[Assignment] Return the data below exactly, stopping after the line with "Given: Open fifth".

[Records provided]
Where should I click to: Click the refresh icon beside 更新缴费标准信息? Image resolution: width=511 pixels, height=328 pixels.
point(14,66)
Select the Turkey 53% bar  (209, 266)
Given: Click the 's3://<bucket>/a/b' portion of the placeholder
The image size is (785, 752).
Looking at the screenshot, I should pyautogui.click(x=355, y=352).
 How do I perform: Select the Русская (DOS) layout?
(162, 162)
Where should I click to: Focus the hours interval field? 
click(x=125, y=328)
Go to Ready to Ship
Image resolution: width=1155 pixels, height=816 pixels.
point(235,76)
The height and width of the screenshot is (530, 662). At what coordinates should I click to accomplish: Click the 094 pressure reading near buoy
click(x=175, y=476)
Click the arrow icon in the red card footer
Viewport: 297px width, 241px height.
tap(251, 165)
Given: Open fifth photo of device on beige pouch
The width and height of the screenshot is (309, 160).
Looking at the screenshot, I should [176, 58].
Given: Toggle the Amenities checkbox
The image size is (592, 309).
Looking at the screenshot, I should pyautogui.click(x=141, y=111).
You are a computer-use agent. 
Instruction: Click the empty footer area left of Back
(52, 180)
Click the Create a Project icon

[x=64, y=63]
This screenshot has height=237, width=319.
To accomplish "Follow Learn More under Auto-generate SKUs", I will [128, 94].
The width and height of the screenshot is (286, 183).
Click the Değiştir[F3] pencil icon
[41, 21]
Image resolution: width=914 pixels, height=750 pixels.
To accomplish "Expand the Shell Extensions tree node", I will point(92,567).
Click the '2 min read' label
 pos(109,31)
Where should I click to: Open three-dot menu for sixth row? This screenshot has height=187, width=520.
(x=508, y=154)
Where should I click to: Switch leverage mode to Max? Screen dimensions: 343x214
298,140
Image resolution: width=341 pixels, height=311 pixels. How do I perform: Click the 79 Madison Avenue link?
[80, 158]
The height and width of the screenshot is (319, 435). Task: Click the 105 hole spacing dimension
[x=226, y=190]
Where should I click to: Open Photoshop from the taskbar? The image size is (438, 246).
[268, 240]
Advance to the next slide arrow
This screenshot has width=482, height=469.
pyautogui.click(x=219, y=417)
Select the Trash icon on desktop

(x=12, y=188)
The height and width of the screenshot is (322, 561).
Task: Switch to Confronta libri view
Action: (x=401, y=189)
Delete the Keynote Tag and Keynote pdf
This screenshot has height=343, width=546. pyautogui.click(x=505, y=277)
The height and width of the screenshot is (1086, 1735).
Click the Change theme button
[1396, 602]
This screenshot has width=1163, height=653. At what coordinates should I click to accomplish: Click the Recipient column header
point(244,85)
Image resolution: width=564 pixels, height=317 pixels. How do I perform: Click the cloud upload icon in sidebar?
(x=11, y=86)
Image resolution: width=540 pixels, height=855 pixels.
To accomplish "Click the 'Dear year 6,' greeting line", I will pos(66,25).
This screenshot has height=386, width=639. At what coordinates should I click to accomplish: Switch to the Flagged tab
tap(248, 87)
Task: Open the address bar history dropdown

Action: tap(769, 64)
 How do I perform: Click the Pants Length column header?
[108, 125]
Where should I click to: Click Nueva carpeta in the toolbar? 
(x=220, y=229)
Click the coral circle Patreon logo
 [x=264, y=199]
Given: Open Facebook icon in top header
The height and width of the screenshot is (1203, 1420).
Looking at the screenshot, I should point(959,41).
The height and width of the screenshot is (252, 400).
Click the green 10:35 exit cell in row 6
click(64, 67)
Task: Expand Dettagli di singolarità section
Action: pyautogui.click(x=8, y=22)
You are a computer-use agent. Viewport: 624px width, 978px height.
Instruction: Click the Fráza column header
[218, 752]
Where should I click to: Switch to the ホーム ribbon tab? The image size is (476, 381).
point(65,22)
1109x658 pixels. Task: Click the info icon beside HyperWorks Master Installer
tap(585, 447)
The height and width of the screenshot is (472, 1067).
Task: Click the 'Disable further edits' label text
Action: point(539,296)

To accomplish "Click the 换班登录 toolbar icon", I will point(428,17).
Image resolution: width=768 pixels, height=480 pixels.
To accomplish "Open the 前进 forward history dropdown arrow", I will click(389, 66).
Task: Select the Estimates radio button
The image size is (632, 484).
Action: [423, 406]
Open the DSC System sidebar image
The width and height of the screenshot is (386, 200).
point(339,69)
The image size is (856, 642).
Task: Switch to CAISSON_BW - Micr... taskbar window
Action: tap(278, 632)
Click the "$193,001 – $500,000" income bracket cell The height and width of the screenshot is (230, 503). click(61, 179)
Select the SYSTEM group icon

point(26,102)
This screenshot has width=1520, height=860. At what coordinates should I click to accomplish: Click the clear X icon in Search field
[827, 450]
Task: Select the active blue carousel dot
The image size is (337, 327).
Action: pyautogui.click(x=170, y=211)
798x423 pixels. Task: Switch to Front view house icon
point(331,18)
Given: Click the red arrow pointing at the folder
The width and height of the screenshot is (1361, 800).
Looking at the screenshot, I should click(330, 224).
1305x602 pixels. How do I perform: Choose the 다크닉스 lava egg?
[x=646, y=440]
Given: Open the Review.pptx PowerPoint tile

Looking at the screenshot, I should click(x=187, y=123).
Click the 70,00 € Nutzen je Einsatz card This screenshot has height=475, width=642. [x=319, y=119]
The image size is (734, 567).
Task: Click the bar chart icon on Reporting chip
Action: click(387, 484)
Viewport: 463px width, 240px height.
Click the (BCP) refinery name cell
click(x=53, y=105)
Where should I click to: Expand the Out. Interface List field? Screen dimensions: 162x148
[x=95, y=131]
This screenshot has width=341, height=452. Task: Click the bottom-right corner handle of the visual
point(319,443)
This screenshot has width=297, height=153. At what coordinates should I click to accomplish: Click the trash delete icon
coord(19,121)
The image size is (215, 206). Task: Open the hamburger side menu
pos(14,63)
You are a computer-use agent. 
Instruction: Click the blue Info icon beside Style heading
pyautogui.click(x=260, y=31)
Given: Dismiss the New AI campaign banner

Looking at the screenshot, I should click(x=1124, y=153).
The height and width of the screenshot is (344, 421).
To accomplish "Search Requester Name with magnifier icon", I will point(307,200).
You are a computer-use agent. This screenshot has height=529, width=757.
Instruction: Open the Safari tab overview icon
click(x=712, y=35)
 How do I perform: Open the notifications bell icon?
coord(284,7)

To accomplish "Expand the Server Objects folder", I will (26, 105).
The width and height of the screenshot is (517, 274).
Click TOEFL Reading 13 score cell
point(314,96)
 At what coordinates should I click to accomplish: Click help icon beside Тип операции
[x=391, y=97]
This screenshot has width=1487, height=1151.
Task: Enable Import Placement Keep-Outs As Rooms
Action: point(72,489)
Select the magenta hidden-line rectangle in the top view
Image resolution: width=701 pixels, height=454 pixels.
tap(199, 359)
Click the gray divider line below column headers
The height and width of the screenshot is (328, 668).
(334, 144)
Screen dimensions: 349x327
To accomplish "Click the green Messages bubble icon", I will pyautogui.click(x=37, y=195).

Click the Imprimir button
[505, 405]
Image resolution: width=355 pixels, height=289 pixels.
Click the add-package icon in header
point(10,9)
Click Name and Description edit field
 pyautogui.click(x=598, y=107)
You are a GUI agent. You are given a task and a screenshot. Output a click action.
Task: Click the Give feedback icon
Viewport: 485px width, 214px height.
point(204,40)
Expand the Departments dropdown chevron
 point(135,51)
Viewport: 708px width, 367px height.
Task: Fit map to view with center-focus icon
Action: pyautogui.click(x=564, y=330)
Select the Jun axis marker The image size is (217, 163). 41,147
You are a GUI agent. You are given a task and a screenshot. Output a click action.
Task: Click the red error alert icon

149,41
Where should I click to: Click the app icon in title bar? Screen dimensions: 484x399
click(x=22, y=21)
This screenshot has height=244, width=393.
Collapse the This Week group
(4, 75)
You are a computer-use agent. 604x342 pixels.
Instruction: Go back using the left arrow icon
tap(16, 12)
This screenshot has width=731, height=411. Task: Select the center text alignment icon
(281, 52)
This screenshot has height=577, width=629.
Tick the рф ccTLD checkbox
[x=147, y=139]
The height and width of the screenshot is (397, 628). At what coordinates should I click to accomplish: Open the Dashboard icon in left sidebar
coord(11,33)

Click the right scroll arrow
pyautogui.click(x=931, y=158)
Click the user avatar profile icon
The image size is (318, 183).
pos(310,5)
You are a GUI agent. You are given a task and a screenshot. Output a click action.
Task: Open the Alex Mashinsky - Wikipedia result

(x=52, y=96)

[Result below]
Where should I click to: Click the refresh icon beside 更新缴费标准信息? Image resolution: width=511 pixels, height=328 pixels.
point(14,66)
Select the Turkey 53% bar  (209, 266)
Given: Click the 's3://<bucket>/a/b' portion of the placeholder
The image size is (785, 752).
Looking at the screenshot, I should pyautogui.click(x=355, y=352).
 How do I perform: Select the Русская (DOS) layout?
(162, 162)
Where should I click to: Focus the hours interval field? 
click(x=125, y=328)
Go to Ready to Ship
Image resolution: width=1155 pixels, height=816 pixels.
point(235,76)
The height and width of the screenshot is (530, 662). At what coordinates should I click to accomplish: Click the 094 pressure reading near buoy
click(x=175, y=476)
Click the arrow icon in the red card footer
Viewport: 297px width, 241px height.
tap(251, 165)
Given: Open fifth photo of device on beige pouch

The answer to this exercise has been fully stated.